With the start of a New Year often comes pressure to make big resolutions when it comes to health, hobbies, finances and much more. But you don’t have to overhaul your financial life in one year. Some things, like building credit, take time. That’s why we’ve put together a list of practical first steps for some common New Year’s resolutions.
The Resolution: Make a budget.
The First Step: Review your purchases.
“Budgeting” sounds nice, but making budgeting a goal doesn’t exactly offer the actual steps you need to be successful. After all, there are tons of budgeting strategies around every corner, but it’s hard to choose one when you feel like you’re starting from scratch.
Taking a look back is a great starting point for preparing for your financial future in 2022. You can’t know what you should be spending if you don’t have a good idea of what you’re spending already.
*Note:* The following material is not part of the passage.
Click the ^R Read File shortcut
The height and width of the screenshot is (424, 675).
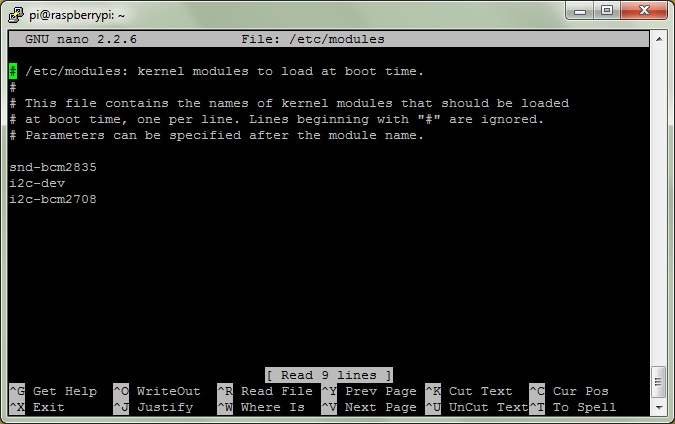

Look at your checking account and credit card statements in order to group spending categories and calculate totals for your review.
The first step to finding your best budget is to review your purchases from the last few months, accounting for the changes in spending you might’ve seen during the holidays. Think about how much you spent and what you spent it on. Once you’ve done this, the next step is to decide how you should be allocating your money and where you can cut costs.
The Resolution: Build your credit.
The First Step: See where your credit stands.
Check your score in Purdue Federal digital banking. Then, take stock of your lines of credit. If you don’t have any lines of credit, your next step may be starting small with a credit card designed to help build credit responsibly. Our Purdue Federal Visa Traditional Credit Card is a great place to start.
Once you have a credit card, pay off your balance each month and always make payments on time to start improving your score quickly.
While “building your credit” is on every list of resolutions, you might have established credit and feel secure. If this is the case, your resolution may be paying off a line of credit (see our pay down debt section) or assisting your children in building their own credit.
The Resolution: Prepare for retirement.
The First Step: Consider your retirement timeline.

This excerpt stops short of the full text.